Each generation has many different characteristics that make it unique in its own way. The generation that covers the 1950's to the 1990's, is a fairly self-centered, and selfish generation. Many things have been altered in the current generation. Each alteration has a new effect.
The book Generation Me, written by Jean M. Twenge, is a non-fiction novel that informs the reader on the generation covering those fifty-plus years. Twenge uses logical appeal and legitimate facts to prove how the generation is shaped and how it works. Generation Me isn't just a simple story by any means. The novel is based on statistics of the generation. Charts, years, percentages, and ages are used to show the amount of teens that experience depression and take medication, the amount of self-esteem one carries, the amount of confidence one has, and different actions the teens commit in this generation. For instance, 'more than 21% of teens aged from 15 to 17 have already experienced major depression (Twenge 105).' Her form of writing allows the book to be an easy read, and the reader is able to clearly understand what is being said.

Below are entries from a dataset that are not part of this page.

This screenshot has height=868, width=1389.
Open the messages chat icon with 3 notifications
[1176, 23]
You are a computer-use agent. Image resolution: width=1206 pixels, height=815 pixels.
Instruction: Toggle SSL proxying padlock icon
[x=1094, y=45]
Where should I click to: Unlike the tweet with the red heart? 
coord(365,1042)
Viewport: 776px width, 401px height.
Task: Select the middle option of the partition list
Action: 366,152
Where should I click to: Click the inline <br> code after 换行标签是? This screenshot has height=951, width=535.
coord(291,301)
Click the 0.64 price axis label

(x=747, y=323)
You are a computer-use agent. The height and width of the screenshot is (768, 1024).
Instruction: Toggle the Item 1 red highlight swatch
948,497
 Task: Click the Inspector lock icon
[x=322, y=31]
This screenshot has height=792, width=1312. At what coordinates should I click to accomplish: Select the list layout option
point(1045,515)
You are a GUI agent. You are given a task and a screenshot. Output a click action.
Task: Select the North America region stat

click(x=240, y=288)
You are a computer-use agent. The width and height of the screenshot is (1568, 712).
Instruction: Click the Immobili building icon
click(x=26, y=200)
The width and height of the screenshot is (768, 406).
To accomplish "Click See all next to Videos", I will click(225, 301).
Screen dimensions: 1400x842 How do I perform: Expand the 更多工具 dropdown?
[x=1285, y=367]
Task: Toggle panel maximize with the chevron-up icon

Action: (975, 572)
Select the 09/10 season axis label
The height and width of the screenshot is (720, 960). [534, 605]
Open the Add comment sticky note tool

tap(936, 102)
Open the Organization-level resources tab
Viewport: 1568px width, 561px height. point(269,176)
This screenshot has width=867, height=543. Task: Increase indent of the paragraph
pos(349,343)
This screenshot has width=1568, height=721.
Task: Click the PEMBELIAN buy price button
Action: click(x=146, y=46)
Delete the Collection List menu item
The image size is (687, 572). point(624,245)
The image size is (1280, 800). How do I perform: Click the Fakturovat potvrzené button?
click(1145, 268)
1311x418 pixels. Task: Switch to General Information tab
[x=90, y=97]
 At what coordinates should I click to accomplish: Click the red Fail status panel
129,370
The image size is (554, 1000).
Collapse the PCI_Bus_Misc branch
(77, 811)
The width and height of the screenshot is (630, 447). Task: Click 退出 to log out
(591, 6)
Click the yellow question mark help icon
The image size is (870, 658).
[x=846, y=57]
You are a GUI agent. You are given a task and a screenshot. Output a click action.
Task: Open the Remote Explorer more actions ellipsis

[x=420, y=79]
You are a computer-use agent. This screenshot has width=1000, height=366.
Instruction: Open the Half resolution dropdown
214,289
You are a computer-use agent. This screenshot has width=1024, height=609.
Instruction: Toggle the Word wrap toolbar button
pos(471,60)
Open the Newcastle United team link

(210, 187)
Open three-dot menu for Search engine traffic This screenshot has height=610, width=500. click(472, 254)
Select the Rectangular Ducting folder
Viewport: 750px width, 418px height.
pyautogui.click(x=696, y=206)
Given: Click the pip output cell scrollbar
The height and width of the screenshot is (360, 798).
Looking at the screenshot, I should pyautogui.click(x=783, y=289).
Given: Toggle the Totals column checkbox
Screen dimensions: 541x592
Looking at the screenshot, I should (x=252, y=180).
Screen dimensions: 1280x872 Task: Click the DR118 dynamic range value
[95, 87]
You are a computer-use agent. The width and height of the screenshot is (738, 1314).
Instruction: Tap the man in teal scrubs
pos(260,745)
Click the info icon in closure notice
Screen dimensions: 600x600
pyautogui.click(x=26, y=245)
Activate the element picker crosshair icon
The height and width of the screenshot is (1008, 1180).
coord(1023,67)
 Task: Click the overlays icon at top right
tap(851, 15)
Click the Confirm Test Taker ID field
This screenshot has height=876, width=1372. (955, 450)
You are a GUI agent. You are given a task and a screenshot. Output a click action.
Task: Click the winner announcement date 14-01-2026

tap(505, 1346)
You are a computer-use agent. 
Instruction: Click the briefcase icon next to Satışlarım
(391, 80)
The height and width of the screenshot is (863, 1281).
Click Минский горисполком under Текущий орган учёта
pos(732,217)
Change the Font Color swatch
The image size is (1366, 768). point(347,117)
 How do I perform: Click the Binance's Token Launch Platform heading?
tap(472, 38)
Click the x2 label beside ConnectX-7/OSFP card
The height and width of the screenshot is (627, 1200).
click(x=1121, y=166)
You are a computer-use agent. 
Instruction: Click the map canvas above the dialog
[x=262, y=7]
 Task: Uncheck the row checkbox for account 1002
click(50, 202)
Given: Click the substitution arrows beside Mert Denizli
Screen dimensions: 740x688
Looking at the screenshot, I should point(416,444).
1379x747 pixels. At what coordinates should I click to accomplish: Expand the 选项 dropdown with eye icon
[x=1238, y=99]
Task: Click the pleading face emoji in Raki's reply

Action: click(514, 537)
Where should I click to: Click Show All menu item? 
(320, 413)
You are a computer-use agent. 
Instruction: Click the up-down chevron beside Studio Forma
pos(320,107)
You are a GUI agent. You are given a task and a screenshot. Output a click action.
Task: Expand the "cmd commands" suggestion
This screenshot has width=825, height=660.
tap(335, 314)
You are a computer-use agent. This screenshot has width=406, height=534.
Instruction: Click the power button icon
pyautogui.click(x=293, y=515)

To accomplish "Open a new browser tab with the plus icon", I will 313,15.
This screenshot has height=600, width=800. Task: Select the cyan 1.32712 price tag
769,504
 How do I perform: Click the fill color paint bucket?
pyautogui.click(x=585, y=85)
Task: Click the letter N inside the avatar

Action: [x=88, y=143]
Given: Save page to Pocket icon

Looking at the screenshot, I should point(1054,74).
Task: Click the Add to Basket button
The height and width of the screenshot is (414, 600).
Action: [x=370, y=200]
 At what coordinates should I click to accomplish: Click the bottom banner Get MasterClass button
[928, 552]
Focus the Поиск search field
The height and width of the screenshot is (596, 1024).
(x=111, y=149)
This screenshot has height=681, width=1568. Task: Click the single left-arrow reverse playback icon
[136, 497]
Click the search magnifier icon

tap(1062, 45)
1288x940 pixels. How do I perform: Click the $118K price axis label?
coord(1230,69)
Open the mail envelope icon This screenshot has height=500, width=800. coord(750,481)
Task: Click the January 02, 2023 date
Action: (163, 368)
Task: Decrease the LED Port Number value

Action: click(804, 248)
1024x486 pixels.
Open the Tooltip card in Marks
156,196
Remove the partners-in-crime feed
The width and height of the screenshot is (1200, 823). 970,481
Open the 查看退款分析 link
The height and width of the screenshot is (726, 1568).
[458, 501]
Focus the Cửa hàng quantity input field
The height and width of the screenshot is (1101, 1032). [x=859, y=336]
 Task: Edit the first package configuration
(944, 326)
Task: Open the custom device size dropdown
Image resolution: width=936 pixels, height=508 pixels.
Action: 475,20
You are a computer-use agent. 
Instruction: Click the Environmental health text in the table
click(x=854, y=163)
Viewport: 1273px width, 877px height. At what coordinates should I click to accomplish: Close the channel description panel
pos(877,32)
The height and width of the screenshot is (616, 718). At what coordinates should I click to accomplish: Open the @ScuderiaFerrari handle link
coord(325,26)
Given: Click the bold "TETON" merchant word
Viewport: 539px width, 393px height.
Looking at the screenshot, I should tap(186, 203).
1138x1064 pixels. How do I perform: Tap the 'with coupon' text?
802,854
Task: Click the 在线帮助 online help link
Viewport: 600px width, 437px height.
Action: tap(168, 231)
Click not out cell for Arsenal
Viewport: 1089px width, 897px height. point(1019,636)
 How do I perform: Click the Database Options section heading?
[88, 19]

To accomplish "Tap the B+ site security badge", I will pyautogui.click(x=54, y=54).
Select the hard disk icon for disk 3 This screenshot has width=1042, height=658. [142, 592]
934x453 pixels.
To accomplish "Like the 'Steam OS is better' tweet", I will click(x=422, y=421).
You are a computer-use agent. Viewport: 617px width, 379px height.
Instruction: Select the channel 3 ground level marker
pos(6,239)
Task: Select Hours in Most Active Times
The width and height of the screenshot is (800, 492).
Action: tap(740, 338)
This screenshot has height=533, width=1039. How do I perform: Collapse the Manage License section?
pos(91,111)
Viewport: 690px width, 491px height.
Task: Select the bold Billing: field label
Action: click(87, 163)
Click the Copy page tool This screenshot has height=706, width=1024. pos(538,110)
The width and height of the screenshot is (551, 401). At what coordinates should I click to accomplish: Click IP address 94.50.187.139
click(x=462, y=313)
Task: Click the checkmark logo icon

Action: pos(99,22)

The author describes this generation as selfish, self-centered, depressed and narcissistic. Expectations are set so much higher that cause the teenagers to go through more problems than are actually there. Once reality hits them, they tend to fall into a depression because they don't feel that they are good enough. With the quote on the front of the book, "Why Today's Young Americans Are More Confident, Assertive, Entitled ' and More Miserable Than Ever Before," and the facts that Jean Twenge provides, she proves that the generation is narcissistic and all of the others previously mentioned.

From what I read and interpreted from the novel, I agree with Twenge one hundred percent. By being a teenager and experiencing everything that was described, I completely understand the point that Jean was trying to prove. As the reader, I took the information given into consideration and realized that the generation I was born in is exactly how it was portrayed in the book. Teenagers these days nearly get everything set in the palm of their hand by their parents, take it for granted, and yet, still find something to complain about. They expect what they want, when they want it, and if they don't get it, they blame mom and dad, or anyone else around them. They find something to complain about, no matter the circumstances. Dealing with their troubles, they tend to get depressed, experience the pains of anxiety, lose self-esteem and self-confidence, and deal with it the way they want to, whether it be good or bad.

As I was reading Generation Me, I found it very clear and easy-to-understand. This was an easy read for me. I breezed through the book sentence by sentence knowing exactly what the author the author was speaking of. The way she constructed her information made the novel flow in a manner that anyone could grasp her point of view on the generation.

With what was mentioned in Jean Twenge's novel, parents, grandparents, and the elder will easily be able to understand what the characters in the generation really go through and how they go about easing the pain their problems cause them. This book is an excellent explanation of the generation that spans from the 1950's to the 1990's.